Your tasks ::
#1 Answer these questions from the thread on converting Excel files to Python below:
(a) How many formulas does a large Excel file often have?
(b) What value is given to A1 in the sample translation of a simple table?
(c) As what are tables and consistent formulas in columns to be translated?
#2 Print the stretch of the thread on converting Excel files to Python from "# This is not" through "a cell-by-cell basis.", word for word.

Reading text ::
----------------

More

narush · on May 23, 2024

Check my comment to OP on this thread - hopefully this is answers why we don't do this!

I will say: we are considering some more approaches from traditional compilation / transpilation. I think these are very compatible!

narush · on May 23, 2024

Copying and pasting from a comment below -- we considered this heavily during our MVP, but in practice "moving an Excel process to Python" does not just mean executing an Excel file through Python. This pretty much doesn't replace your Excel dependence at all.

Consider the following (pretty easy) translation of a simple table:

    # This is not a useful or usable artifact; you're still trapped in Excel
    # but things are just worse now, since it's not on a 2d grid
    A1 = "Prices"
    A2 = 1
    A3 = 2
    B1 = "With Tax"
    B2 = SUM(A1, 10) * 1.3
    B3 = SUM(A2, 10) * 1.3

But this is ultimately is an awful solution for the user: 1. It’s 100% impossible to read. A large Excel file often has 100k+ formulas (many of them with shared structures). This is 100k+ lines of code... 2. It’s impossible to maintain. Yeah, since it lacks all semantic structure, there’s no f* way you’re going to test it or modify it.

To make it really concrete: you can't just transpile a SUMIF or VLOOKUP to a Python implementation of SUMIF or VLOOKUP, and you absolutely can't do this on a cell-by-cell basis.

Rather: we're trying to generate a Python script that appears to be written by an expert developer. To do this, you have to be willing to ditch the Excel formulas / execution engine, do more abstract reasoning over the file (like identifying tables / consistent formulas in columns and translating them as pandas dataframes), and translate them without just relying on matching the Excel exactly.

----------------

Source material ::
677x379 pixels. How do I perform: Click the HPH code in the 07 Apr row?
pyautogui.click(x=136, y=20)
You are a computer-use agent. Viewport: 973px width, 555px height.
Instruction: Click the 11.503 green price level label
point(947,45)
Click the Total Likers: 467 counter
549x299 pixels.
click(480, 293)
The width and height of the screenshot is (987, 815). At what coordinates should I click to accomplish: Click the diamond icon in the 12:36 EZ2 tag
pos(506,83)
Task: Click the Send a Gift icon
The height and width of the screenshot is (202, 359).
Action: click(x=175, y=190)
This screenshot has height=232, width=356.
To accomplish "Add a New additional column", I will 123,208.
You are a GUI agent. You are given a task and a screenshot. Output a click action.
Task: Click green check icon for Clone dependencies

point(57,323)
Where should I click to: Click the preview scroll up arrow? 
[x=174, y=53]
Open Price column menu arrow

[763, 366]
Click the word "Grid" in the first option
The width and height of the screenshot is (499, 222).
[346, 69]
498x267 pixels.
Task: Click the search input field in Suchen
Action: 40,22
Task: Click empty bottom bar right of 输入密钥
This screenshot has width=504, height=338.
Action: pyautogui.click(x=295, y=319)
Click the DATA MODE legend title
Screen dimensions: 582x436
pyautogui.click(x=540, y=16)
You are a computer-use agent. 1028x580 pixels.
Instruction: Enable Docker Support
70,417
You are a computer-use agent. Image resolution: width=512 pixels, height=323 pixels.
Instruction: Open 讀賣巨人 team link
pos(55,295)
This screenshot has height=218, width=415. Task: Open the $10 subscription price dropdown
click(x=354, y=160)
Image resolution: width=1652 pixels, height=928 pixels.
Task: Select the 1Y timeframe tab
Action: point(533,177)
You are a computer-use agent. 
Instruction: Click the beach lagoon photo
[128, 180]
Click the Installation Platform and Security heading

----------------

Responses ::
#1
(a) 100k+ formulas.
(b) "Prices".
(c) As pandas dataframes.

#2
# This is not a useful or usable artifact; you're still trapped in Excel
    # but things are just worse now, since it's not on a 2d grid
    A1 = "Prices"
    A2 = 1
    A3 = 2
    B1 = "With Tax"
    B2 = SUM(A1, 10) * 1.3
    B3 = SUM(A2, 10) * 1.3

But this is ultimately is an awful solution for the user: 1. It’s 100% impossible to read. A large Excel file often has 100k+ formulas (many of them with shared structures). This is 100k+ lines of code... 2. It’s impossible to maintain. Yeah, since it lacks all semantic structure, there’s no f* way you’re going to test it or modify it.

To make it really concrete: you can't just transpile a SUMIF or VLOOKUP to a Python implementation of SUMIF or VLOOKUP, and you absolutely can't do this on a cell-by-cell basis.